## YOUR TASK
Reproduce the rows below verbatim, starting at the row that contains "Viewport: 899px width, 421px height." and ending at the row that contains "(x=942, y=100)", with both of those rows included.
** Begin INPUT FOR THIS TASK **
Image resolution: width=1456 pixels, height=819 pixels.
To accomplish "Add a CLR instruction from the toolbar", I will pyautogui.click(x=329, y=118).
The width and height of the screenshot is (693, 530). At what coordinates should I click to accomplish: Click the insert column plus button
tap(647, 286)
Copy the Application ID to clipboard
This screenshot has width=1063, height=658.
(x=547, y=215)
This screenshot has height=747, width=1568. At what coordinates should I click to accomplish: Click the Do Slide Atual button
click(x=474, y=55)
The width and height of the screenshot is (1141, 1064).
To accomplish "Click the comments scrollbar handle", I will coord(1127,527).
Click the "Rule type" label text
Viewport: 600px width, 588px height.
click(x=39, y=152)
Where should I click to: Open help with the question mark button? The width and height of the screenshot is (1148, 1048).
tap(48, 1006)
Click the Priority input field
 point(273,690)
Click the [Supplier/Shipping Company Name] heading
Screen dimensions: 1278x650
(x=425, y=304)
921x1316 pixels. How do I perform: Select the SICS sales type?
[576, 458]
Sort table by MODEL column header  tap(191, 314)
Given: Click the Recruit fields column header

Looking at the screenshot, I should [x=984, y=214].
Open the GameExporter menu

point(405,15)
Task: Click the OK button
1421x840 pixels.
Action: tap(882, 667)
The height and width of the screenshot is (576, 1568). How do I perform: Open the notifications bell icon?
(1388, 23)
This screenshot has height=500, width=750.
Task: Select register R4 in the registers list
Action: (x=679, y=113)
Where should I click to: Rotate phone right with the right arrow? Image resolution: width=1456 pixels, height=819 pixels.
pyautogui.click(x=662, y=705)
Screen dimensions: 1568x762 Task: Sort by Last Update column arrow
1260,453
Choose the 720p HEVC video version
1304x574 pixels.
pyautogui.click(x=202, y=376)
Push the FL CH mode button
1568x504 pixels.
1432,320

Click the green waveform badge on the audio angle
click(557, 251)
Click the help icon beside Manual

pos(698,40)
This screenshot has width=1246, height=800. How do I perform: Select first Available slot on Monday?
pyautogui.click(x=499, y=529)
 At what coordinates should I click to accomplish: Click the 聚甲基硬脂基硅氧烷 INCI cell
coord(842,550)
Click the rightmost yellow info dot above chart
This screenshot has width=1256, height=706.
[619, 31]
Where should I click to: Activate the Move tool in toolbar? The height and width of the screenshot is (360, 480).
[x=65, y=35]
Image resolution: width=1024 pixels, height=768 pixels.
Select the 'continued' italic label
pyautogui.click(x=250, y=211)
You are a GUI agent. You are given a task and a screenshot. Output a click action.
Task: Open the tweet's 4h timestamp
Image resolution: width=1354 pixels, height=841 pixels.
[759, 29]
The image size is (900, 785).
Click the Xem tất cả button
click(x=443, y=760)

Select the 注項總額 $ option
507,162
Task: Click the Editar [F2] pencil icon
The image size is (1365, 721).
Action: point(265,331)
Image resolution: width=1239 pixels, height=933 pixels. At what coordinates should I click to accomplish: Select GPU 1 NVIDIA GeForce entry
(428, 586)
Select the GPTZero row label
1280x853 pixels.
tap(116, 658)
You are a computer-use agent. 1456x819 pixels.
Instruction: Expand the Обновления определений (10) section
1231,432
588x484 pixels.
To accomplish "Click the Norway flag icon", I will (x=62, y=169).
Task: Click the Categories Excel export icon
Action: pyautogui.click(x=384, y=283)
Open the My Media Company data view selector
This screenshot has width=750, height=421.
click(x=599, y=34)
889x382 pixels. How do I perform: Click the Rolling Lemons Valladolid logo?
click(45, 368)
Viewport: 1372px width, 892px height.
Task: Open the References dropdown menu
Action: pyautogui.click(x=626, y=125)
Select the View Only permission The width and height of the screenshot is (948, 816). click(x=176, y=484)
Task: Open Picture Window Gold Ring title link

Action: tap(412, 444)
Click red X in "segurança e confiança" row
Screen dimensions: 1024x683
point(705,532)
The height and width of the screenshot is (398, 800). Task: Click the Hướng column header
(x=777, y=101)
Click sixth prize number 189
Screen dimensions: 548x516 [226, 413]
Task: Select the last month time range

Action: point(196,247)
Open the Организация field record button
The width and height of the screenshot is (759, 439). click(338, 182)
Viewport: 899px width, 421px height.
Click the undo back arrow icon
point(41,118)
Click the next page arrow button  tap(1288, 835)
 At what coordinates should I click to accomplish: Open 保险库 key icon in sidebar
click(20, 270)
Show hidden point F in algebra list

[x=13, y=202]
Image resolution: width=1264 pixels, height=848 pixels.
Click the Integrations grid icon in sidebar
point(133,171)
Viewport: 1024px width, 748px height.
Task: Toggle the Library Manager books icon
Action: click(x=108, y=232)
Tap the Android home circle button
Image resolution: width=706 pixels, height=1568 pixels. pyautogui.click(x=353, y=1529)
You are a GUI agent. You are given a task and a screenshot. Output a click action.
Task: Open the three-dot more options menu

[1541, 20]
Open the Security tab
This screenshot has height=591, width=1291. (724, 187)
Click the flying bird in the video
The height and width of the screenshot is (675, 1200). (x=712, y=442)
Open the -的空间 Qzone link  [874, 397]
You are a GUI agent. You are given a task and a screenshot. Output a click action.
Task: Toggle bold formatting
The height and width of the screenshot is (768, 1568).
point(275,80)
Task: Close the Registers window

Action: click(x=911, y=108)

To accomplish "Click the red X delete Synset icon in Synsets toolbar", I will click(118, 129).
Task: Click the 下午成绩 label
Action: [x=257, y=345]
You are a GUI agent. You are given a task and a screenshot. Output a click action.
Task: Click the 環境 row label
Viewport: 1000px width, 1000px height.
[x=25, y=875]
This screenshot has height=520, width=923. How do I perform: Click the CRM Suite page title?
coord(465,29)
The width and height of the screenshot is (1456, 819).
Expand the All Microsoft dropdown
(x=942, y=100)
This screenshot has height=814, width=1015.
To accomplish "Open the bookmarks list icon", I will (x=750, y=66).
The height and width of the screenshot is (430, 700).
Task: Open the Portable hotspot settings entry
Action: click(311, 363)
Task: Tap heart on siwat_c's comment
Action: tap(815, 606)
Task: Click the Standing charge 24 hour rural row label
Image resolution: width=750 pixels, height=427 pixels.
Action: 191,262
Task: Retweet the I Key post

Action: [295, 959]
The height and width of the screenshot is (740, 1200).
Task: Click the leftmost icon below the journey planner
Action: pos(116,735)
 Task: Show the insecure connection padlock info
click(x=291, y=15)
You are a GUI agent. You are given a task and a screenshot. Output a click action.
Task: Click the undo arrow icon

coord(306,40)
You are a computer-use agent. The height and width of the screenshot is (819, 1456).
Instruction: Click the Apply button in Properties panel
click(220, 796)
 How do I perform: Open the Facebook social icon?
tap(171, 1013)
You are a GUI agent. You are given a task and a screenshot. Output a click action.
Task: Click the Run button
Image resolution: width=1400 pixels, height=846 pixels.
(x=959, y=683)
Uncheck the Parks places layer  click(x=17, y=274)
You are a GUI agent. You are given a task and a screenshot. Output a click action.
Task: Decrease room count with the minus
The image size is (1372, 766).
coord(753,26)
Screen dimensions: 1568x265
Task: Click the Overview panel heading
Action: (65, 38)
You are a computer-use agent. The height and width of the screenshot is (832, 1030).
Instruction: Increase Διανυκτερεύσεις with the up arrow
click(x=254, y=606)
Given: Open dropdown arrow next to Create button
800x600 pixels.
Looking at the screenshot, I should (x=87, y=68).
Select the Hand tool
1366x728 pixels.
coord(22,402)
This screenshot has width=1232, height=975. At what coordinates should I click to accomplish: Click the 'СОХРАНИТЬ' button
** End INPUT FOR THIS TASK **
## WORKED ANSWER
Viewport: 899px width, 421px height.
Click the undo back arrow icon
point(41,118)
Click the next page arrow button  tap(1288, 835)
 At what coordinates should I click to accomplish: Open 保险库 key icon in sidebar
click(20, 270)
Show hidden point F in algebra list

[x=13, y=202]
Image resolution: width=1264 pixels, height=848 pixels.
Click the Integrations grid icon in sidebar
point(133,171)
Viewport: 1024px width, 748px height.
Task: Toggle the Library Manager books icon
Action: click(x=108, y=232)
Tap the Android home circle button
Image resolution: width=706 pixels, height=1568 pixels. pyautogui.click(x=353, y=1529)
You are a GUI agent. You are given a task and a screenshot. Output a click action.
Task: Open the three-dot more options menu

[1541, 20]
Open the Security tab
This screenshot has height=591, width=1291. (724, 187)
Click the flying bird in the video
The height and width of the screenshot is (675, 1200). (x=712, y=442)
Open the -的空间 Qzone link  [874, 397]
You are a GUI agent. You are given a task and a screenshot. Output a click action.
Task: Toggle bold formatting
The height and width of the screenshot is (768, 1568).
point(275,80)
Task: Close the Registers window

Action: click(x=911, y=108)

To accomplish "Click the red X delete Synset icon in Synsets toolbar", I will click(118, 129).
Task: Click the 下午成绩 label
Action: [x=257, y=345]
You are a GUI agent. You are given a task and a screenshot. Output a click action.
Task: Click the 環境 row label
Viewport: 1000px width, 1000px height.
[x=25, y=875]
This screenshot has height=520, width=923. How do I perform: Click the CRM Suite page title?
coord(465,29)
The width and height of the screenshot is (1456, 819).
Expand the All Microsoft dropdown
(x=942, y=100)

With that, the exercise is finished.